B. Preparation of Report.
(1) Regulation A contains certain general requirements which are applicable to reports on any form, including
amendments to reports. These general requirements should be carefully read and observed in the preparation
and filing of reports on this Form.
(2) This Form is not to be used as a blank form to be filled in, but only as a guide in the preparation of the report. Nevertheless, the report shall contain the number and caption of each applicable item, but the text of such
item may be omitted. All items that are not required to be answered in a particular report may be omitted and
no reference thereto need be made in the report. All instructions should also be omitted.
(3) In addition to the information expressly required to be included in this Form, there shall be added such
further material information, if any, as may be necessary to make the required statements, in light of the circumstances under which they are made, not misleading.

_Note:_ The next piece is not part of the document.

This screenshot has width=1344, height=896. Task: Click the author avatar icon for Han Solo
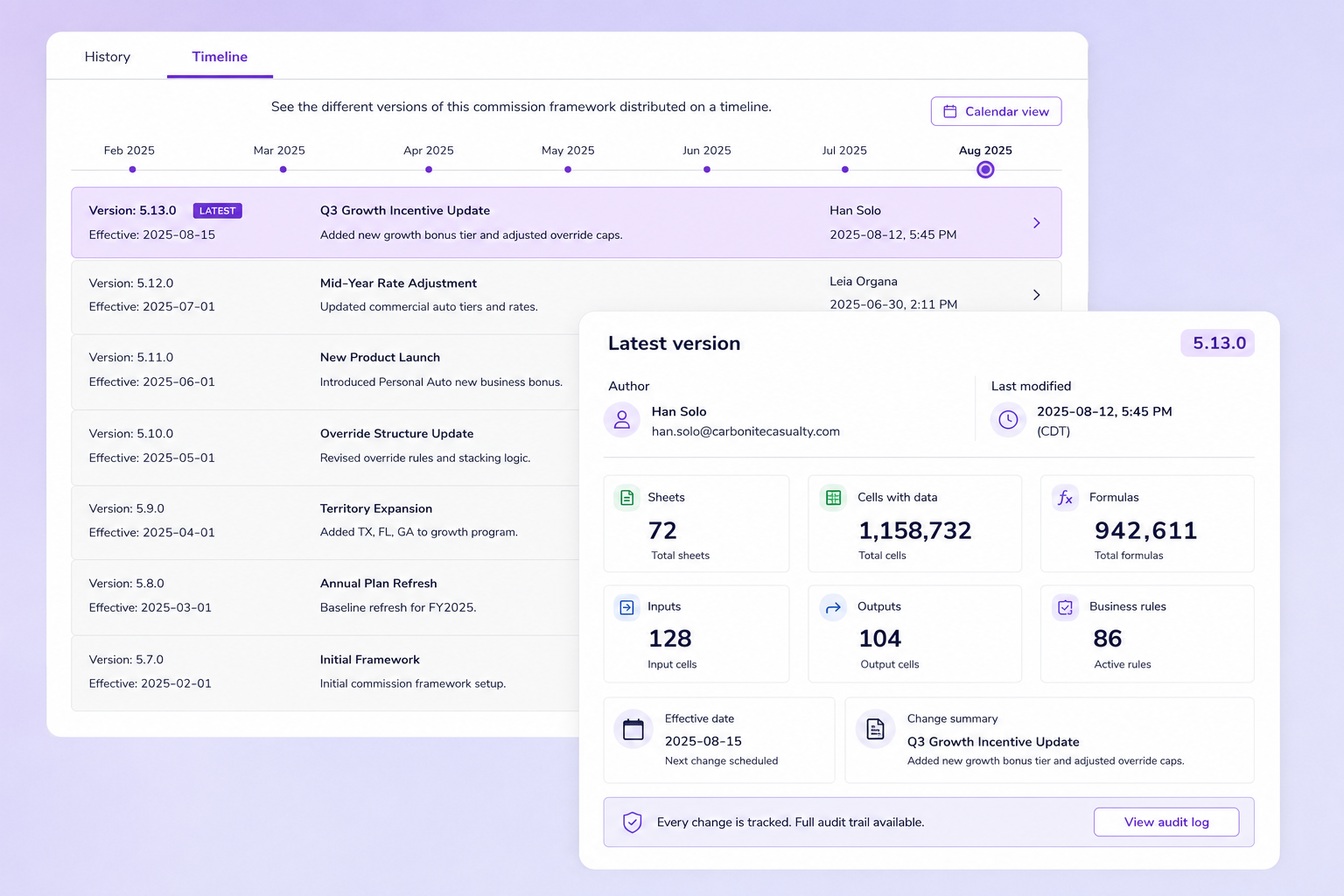coord(622,420)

C. Signature and Filing of Report.
(1) The report must be filed with the Commission in electronic format by means of the Commission’s Electronic
Data Gathering, Analysis and Retrieval System (“EDGAR”) in accordance with the EDGAR rules set forth in
Regulation S-T (17 CFR Part 232).
(2) The report must be signed by an officer duly authorized to sign on behalf of the issuer. The report must be
signed using a typed signature. The signatory to the filing must also manually sign a signature page or other
document authenticating, acknowledging or otherwise adopting his or her signature that appears in the filing.
Such document must be executed before or at the time the filing is made and must be retained by the issuer for
a period of five years. Upon request, the issuer must furnish to the Commission or its staff a copy of any or all
documents retained pursuant to this paragraph.
D. Incorporation by Reference and Cross-Referencing.
(1) An issuer may incorporate by reference to other documents previously submitted or filed on EDGAR.
Cross-referencing within the report is also encouraged to avoid repetition of information. For example, you
may respond to an item of this Form by providing a cross-reference to the location of the information in another
item, instead of repeating such information. Descriptions of where the information incorporated by reference
or cross-referenced can be found must be specific and must clearly identify the relevant document and portion
thereof where such information can be found. For exhibits incorporated by reference, this description must
be noted in the exhibits index for each relevant exhibit. All such descriptions of where information incorporated by reference can be found must be accompanied by a separate hyperlink to the incorporated document on
EDGAR. A hyperlink need not remain active after the filing of the report, except that amendments to the report
must update any hyperlinks referred to in the amendment that are inactive.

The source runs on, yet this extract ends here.